BIS Project Agorá and legal questions to watch

According to the Bank for International Settlements, Project Agorá explores a shared DLT platform hosting both central bank and commercial bank deposits to speed cross‑border settlement while preserving monetary sovereignty and two‑tier design.

Officials have linked domestic research to these global efforts through a controlled sandbox. As Governor Kazuo Ueda said, “a sandbox is underway to test whether central bank money can operate in blockchain‑based systems.”

How Project Agorá could improve cross-border settlement interoperability

Common data models and synchronized processes across participating banks could shorten correspondent chains, reduce reconciliation, and strengthen finality. The goal is faster, cheaper cross‑border payments with clearer audit trails.

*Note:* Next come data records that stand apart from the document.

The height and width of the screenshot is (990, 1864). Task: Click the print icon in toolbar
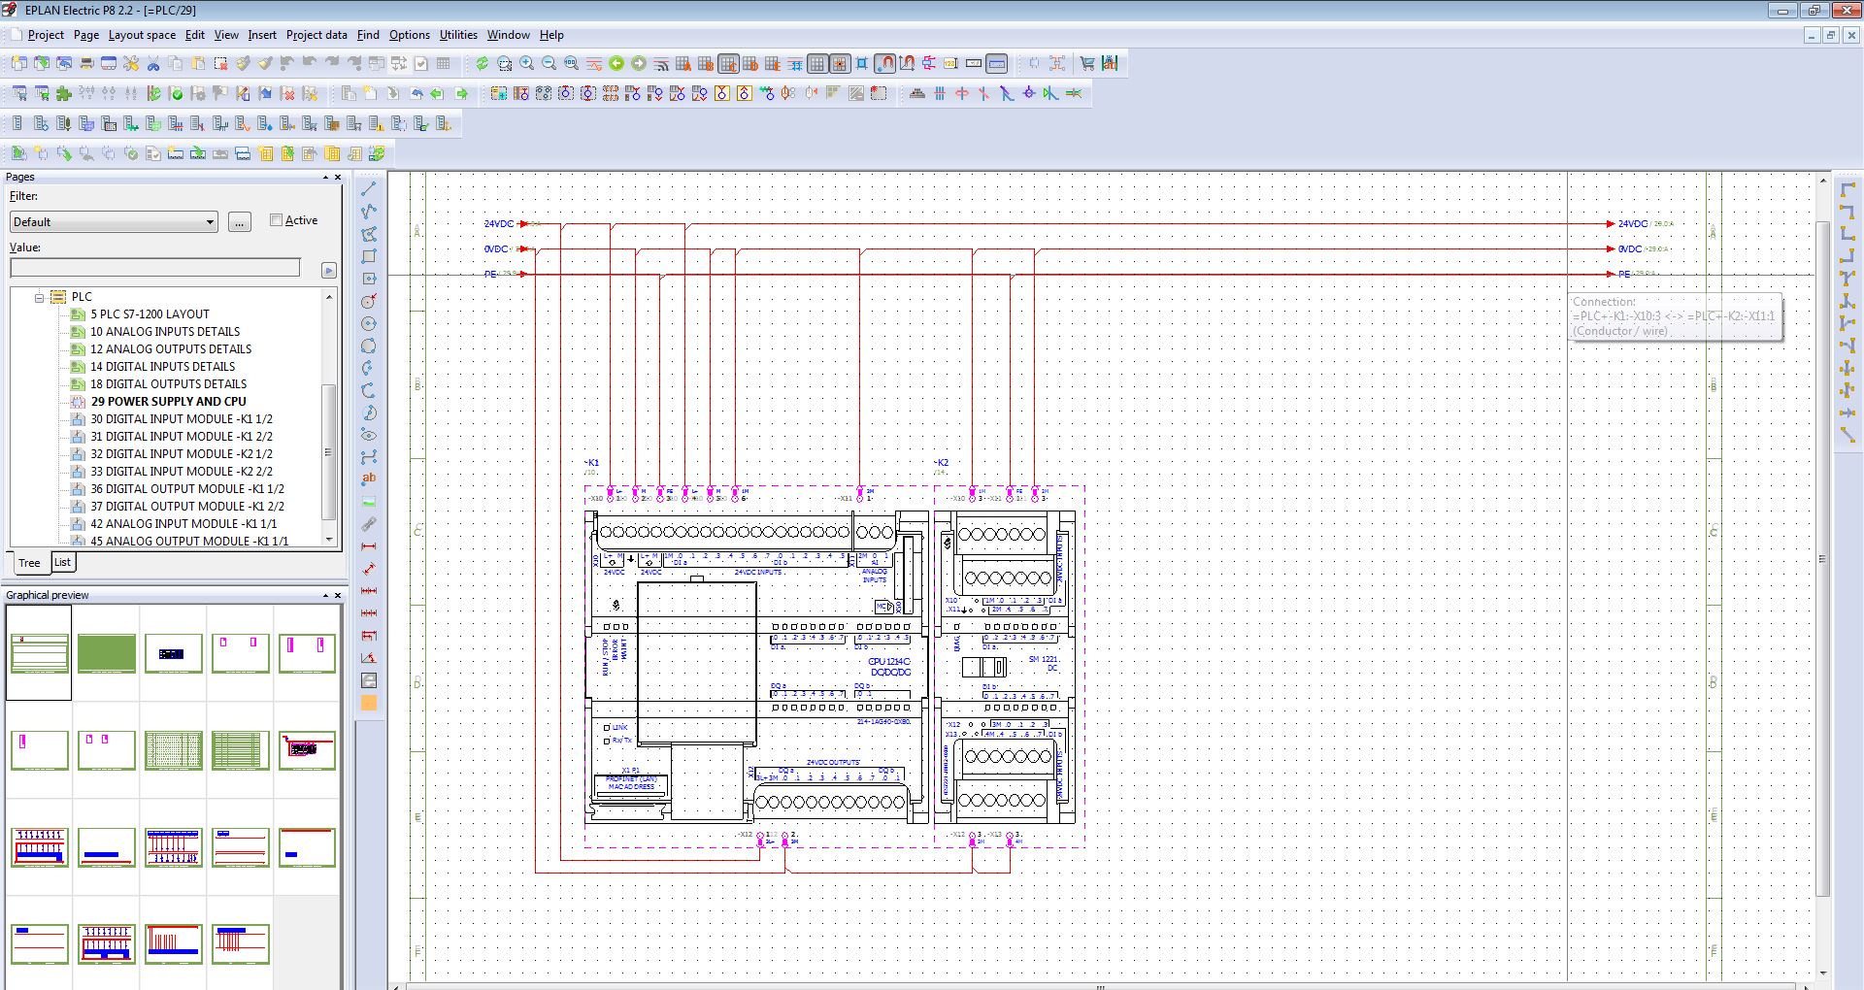86,64
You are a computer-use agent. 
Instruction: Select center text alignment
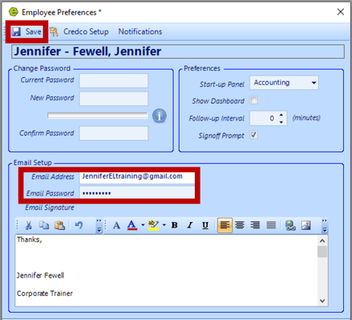click(x=239, y=225)
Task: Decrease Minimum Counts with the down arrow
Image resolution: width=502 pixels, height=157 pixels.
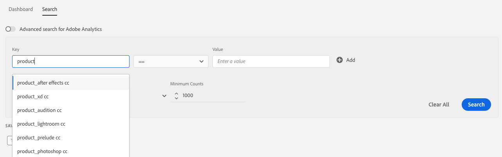Action: coord(176,98)
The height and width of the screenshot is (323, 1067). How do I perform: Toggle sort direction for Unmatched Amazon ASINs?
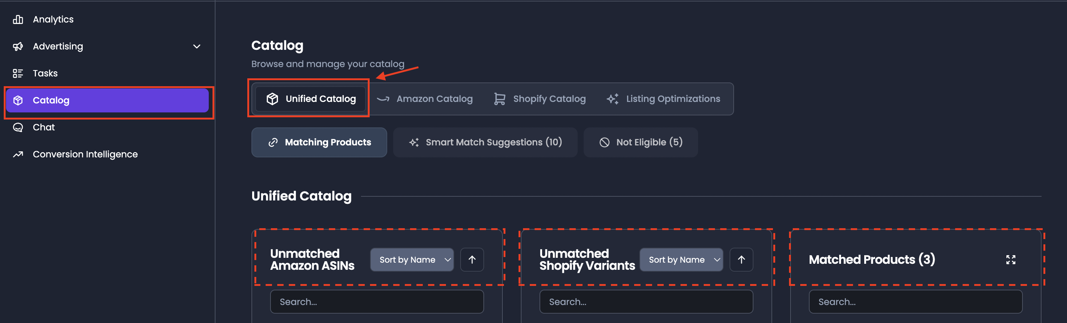[x=472, y=260]
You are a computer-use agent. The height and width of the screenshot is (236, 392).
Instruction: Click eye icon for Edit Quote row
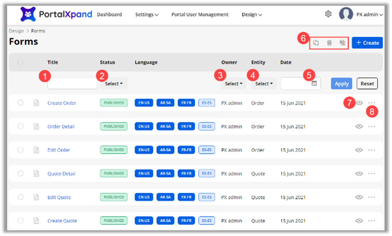click(x=359, y=197)
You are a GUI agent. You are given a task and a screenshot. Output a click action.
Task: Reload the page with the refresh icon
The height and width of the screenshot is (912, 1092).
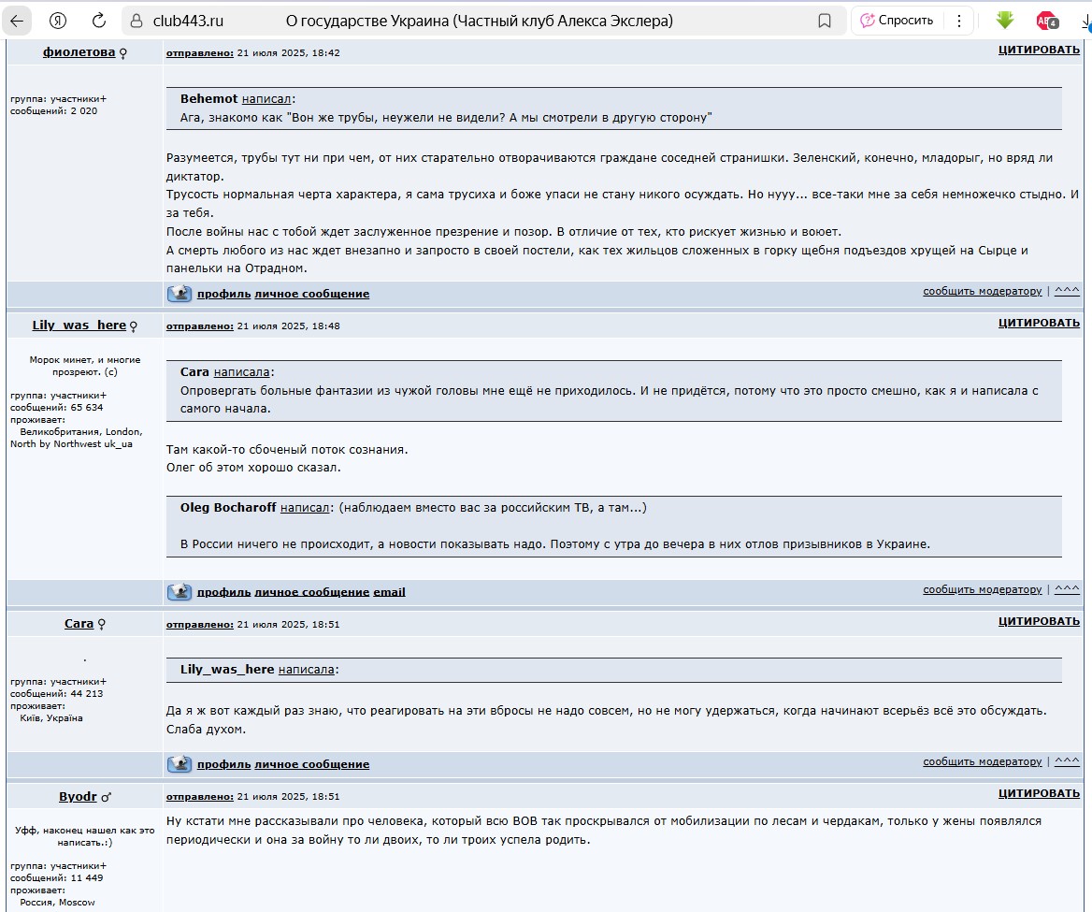[98, 21]
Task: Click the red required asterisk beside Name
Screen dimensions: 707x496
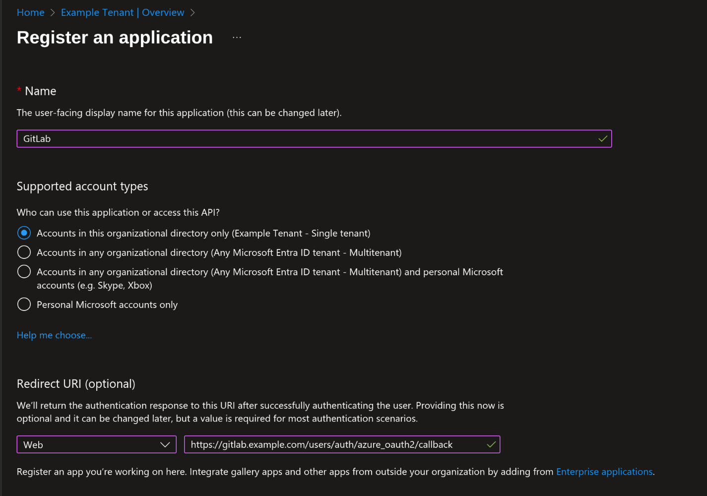Action: [x=19, y=90]
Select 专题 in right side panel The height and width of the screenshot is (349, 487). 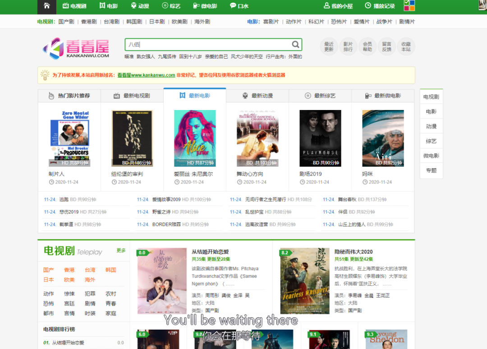(x=431, y=170)
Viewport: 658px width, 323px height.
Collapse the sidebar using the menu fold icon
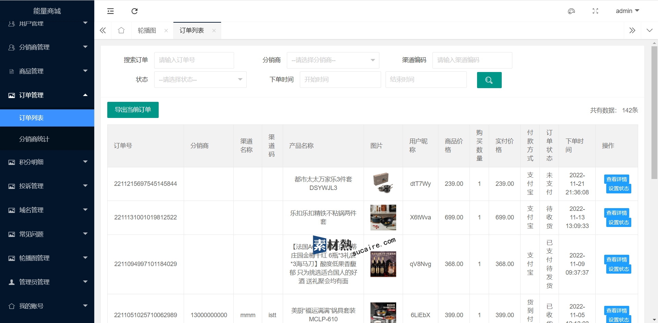tap(110, 11)
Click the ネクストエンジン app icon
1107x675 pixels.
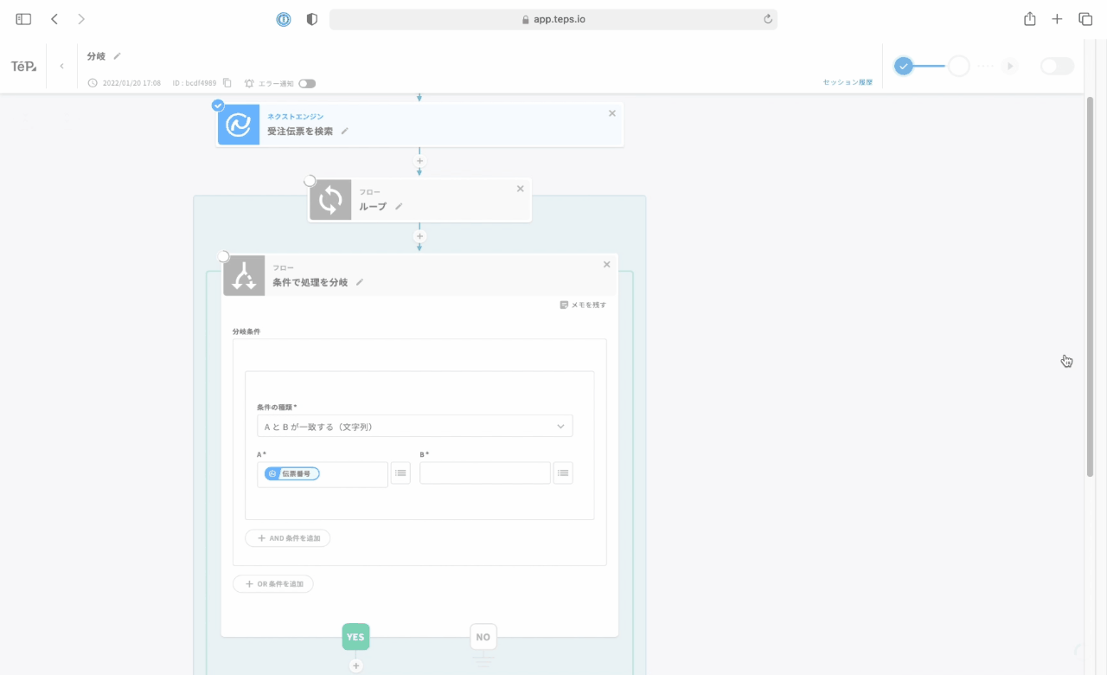tap(238, 125)
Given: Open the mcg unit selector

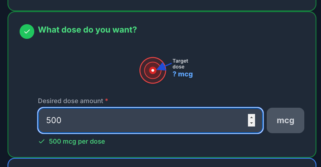Looking at the screenshot, I should point(286,120).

Key legal and regulatory considerations for tokenized deposits in Japan

Open issues include private‑law treatment of tokenized deposits, enforceability of smart‑contract terms, error handling, and cross‑border compliance for AML/CFT and sanctions. Governance and standardization will be decisive for adoption.

Pilots remain experimental; any shift to production depends on legal clarity, governance, and technical readiness, which authorities have not finalized.

For customers, near‑term changes are minimal; banks would continue interfacing with users while testing tokenized‑deposit plumbing behind the scenes.